Les différentes facettes de François d’Assise à travers les arts

Entre peinture, littérature et cinéma, la figure de François d’Assise a largement imprégné la production artistique depuis le Moyen-Age
La Faculté de théologie de l’Université de Genève organise un colloque sur François d’Assise, les 6 et 7 avril.

«Il existe peu de textes de François d’Assise, mais énormément de réceptions sur le plan artistique et littéraire», lâche Ghislain Waterlot, professeur de philosophie et d’éthique à l’Université de Genève. C’est à travers la peinture, la littérature et le cinéma que la figure de ce mystique italien du XIIIe siècle sera abordée, dans le cadre d’un colloque à l’Uni Bastions, les 6 et 7 avril prochains. Fondateur de l’ordre franciscain après s’être littéralement mis à nu, ce religieux catholique canonisé six ans après sa mort a rencontré dès son époque une grande popularité qui s’est développée au fil des siècles.

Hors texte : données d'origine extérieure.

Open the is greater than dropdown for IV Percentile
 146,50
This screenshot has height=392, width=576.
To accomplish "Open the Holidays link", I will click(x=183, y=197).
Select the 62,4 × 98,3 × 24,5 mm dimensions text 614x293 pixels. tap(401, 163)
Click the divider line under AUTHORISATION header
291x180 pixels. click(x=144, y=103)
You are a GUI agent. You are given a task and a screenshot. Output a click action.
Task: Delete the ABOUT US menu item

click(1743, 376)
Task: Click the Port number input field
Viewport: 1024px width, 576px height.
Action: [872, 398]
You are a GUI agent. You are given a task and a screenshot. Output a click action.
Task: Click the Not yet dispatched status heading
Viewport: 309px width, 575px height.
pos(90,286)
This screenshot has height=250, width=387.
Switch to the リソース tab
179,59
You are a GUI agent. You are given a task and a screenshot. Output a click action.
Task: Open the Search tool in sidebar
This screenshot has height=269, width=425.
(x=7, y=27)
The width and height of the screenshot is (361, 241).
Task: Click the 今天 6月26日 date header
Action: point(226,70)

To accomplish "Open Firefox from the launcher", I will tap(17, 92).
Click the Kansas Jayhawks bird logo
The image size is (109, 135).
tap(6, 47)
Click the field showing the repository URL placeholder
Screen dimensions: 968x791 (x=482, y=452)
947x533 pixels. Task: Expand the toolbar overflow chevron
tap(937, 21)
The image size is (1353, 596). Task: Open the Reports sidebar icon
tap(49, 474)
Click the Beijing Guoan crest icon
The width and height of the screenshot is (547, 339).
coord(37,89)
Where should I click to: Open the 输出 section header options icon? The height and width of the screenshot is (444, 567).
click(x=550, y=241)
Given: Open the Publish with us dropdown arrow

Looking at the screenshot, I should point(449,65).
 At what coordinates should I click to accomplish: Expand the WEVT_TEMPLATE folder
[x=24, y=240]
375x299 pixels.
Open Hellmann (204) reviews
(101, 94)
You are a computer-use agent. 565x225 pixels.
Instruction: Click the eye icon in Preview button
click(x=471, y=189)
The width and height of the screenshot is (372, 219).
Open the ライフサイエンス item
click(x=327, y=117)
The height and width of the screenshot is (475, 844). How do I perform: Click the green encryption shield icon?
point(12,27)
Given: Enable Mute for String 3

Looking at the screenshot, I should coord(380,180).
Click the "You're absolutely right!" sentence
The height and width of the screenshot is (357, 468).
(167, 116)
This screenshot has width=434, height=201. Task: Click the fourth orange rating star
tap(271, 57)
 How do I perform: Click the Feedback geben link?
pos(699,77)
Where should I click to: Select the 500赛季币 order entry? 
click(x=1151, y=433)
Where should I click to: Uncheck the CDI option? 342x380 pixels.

«Le franciscanisme est un très grand mouvement créé par un seul homme qui en a rassemblé plus de 6000, en à peine douze ans. Ce courant exprime une nouvelle façon de voir la vie religieuse, en rupture avec les ordres cloitrés. Les franciscains vont aller et venir dans la société», ajoute le professeur, à l’origine du colloque. «La figure de François d’Assise exerce encore aujourd’hui une fascination extraordinaire, même parmi les non-croyants, peut-être parce qu’elle incarne un idéal éthique qui interpelle l’homme contemporain», relève Mariel Mazzocco, collaboratrice scientifique à l’Institut romand de systématique et d’éthique, également organisatrice de cette rencontre.

La «joie parfaite»

Initiateur de la «joie parfaite», François d’Assise avait prôné une radicale pauvreté. «Il en fait une réjouissance de ne plus devoir s’inquiéter des choses matérielles. C’est provocant et paradoxal, mais cela souligne l’idée que dans le consentement à tout perdre se trouve la «joie parfaite», et la présence de Dieu» explique Ghislain Waterlot. «Il s’agit de simplicité qui n’est ni banalisation ni simplification, mais de trouver la joie, de trouver Dieu dans les petites choses que ce soit en lien avec la nature, les animaux ou le contact avec les autres», précise Mariel Mazzocco.

«Notre époque est obsédée par l’argent et la croissance, et la pensée de François d’Assise est vraiment en contradiction avec cette perception du monde. On retrouve une sorte de contemporanéité chez ce religieux de par sa volonté de souligner cette phrase de l’Evangile qui dit qu’on ne peut pas aimer à la fois Dieu et Mammon, Dieu et l’argent. Au fond, pendant toute sa vie François d’Assise souligne quelques phrases de l’Evangile, mais qu’il rend absolument vivantes, qu’il incarne et qu’il fait vivre», ajoute le professeur.

Une approche interdisciplinaire

Ainsi, le colloque réunira éthiciens, philosophes, théologiens, historiens et cinéastes afin d’aborder la figure François d’Assise de façon interdisciplinaire du Moyen-Age à l’époque contemporaine. A la fin de la rencontre, le comédien Robert Bouvier interprétera un extrait du spectacle François d’Assise, d’après l’ouvrage de Joseph Delteil, suivi de la projection du film «Les onze Fioretti de François d’Assise» de Roberto Rossellini.

Programme et information

Le colloque intitulé «Peinture, littérature et cinéma devant la ‘joie parfaite’: le cas François d’Assise» se déroulera le jeudi 6 avril dès 14h15 au vendredi 7 avril à 19h30 environ, à l’Uni Bastions, à Genève, salle B111. Le programme est disponible en ligne.